Objetivo
Edita el tramo de los datos que empieza en la línea que contiene "You are a computer-use agent." y termina con la línea que contiene "Action: pos(360,27)": sustituye "active" por "selected", deja todo lo demás igual y devuelve solo esas líneas.

Datos de entrada
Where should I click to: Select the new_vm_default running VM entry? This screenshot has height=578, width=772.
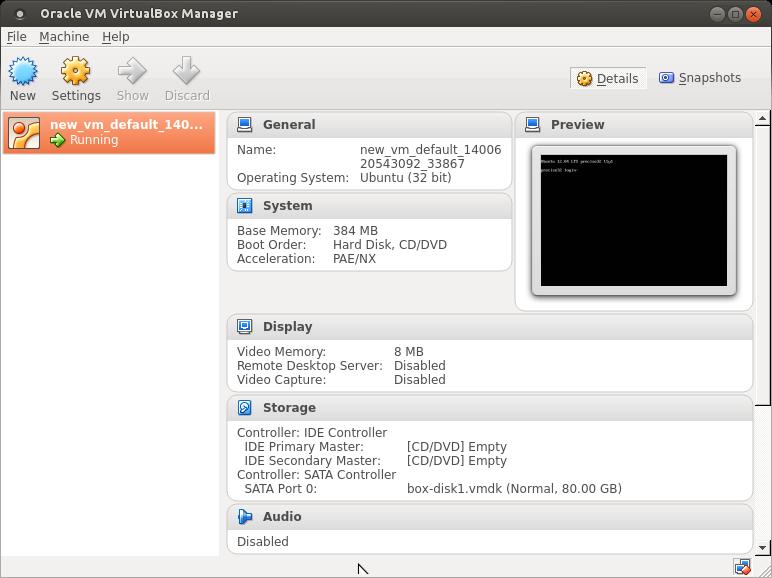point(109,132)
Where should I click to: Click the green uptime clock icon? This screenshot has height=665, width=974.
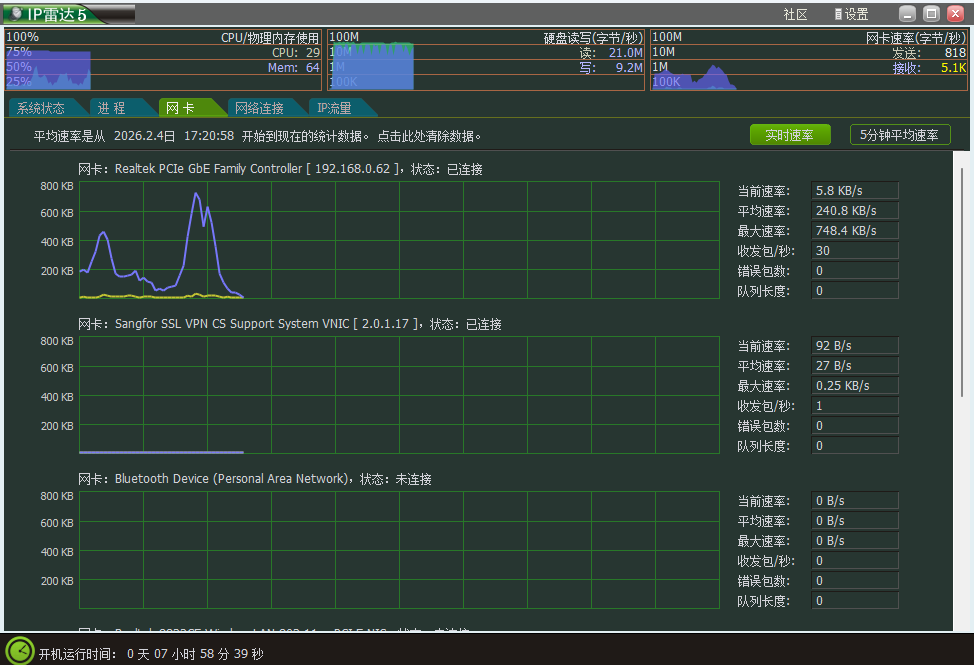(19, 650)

--

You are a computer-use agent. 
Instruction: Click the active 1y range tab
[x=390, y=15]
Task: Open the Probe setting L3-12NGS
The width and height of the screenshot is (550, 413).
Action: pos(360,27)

--

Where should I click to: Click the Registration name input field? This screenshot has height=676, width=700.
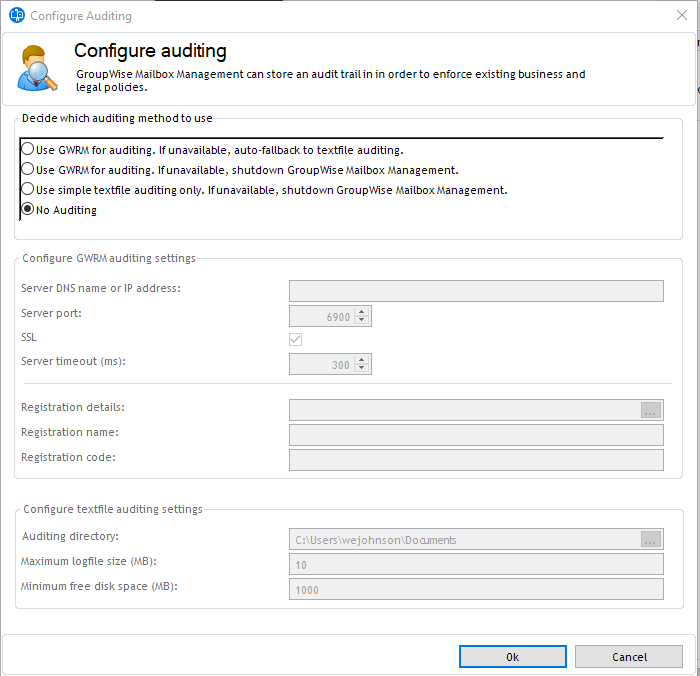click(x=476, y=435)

Solución
You are a computer-use agent. 
Instruction: Click the selected 1y range tab
[x=390, y=15]
Task: Open the Probe setting L3-12NGS
The width and height of the screenshot is (550, 413).
Action: pos(360,27)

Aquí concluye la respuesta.